## Heatmaps: BLEU Score and Exact Match vs. Transformation
### Overview
The image presents two heatmaps, one displaying BLEU scores and the other displaying exact match percentages, for different scenarios (ID, CMP, OOD) under various transformations (f1, f2, f1·f1, f1·f2, f2·f1, f2·f2). The heatmaps use a color gradient from blue to red to represent the values, with blue indicating lower values and red indicating higher values.
### Components/Axes
* **Top Heatmap:**
* **Y-axis (Scenario):** ID, CMP, OOD
* **X-axis (Transformation):** f1, f2, f1·f1, f1·f2, f2·f1, f2·f2
* **Color Scale:** Represents BLEU Score, ranging from 0.0 (blue) to 1.0 (red).
* **Title:** BLEU Score (located on the right side of the heatmap)
* **Bottom Heatmap:**
* **Y-axis (Scenario):** ID, CMP, OOD
* **X-axis (Transformation):** f1, f2, f1·f1, f1·f2, f2·f1, f2·f2
* **Color Scale:** Represents Exact Match (%), ranging from 0% (blue) to 100% (red).
* **Title:** Exact Match (%) (located on the right side of the heatmap)

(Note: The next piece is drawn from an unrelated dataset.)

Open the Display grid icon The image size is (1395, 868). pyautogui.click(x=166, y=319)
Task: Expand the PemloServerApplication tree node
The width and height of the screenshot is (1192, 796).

* **Shared X-axis Label:** Transformation (located below the bottom heatmap)
### Detailed Analysis
**Top Heatmap (BLEU Score):**
* **ID Scenario:** The BLEU score is 1.00 for all transformations (f1, f2, f1·f1, f1·f2, f2·f1, f2·f2).
* **CMP Scenario:** The BLEU scores vary across transformations:
* f1: 0.71
* f2: 0.62
* f1·f1: 0.65
* f1·f2: 0.68
* f2·f1: 0.32
* f2·f2: 0.16
* **OOD Scenario:** The BLEU scores are generally lower than CMP:
* f1: 0.00
* f2: 0.00
* f1·f1: 0.46
* f1·f2: 0.35
* f2·f1: 0.40
* f2·f2: 0.35
**Bottom Heatmap (Exact Match %):**
* **ID Scenario:** The exact match percentage is 100% for all transformations (f1, f2, f1·f1, f1·f2, f2·f1, f2·f2).
* **CMP Scenario:** The exact match percentage is 0% for all transformations (f1, f2, f1·f1, f1·f2, f2·f1, f2·f2).
* **OOD Scenario:** The exact match percentage is 0% for all transformations (f1, f2, f1·f1, f1·f2, f2·f1, f2·f2).
### Key Observations
* The ID scenario consistently shows perfect BLEU scores and exact matches across all transformations.
* The CMP scenario has varying BLEU scores depending on the transformation, but always 0% exact match.
* The OOD scenario generally has the lowest BLEU scores and 0% exact match.
* Transformations involving f2 (f2·f1, f2·f2) tend to have lower BLEU scores in the CMP scenario compared to transformations involving f1.
### Interpretation
The heatmaps illustrate the performance of a system under different scenarios and transformations. The ID scenario represents in-distribution data, where the system performs perfectly. The CMP scenario represents a compositional split, where the system's performance varies depending on the specific transformation applied. The OOD scenario represents out-of-distribution data, where the system struggles significantly.
The BLEU score measures the similarity between the generated output and the reference output, while the exact match percentage measures the proportion of generated outputs that are identical to the reference outputs. The fact that the ID scenario has both high BLEU scores and high exact match percentages indicates that the system is able to generate accurate and precise outputs for in-distribution data. The lower BLEU scores and zero exact match percentages for the CMP and OOD scenarios suggest that the system is not able to generalize well to unseen data or compositional variations.
The difference in BLEU scores between different transformations in the CMP scenario suggests that some transformations are more challenging for the system than others. For example, transformations involving f2 may introduce more noise or ambiguity, leading to lower BLEU scores. The zero exact match percentages for CMP and OOD scenarios indicate that the system rarely produces the exact expected output, even when the BLEU score is non-zero, suggesting that while the generated output may be semantically similar, it is not identical to the reference.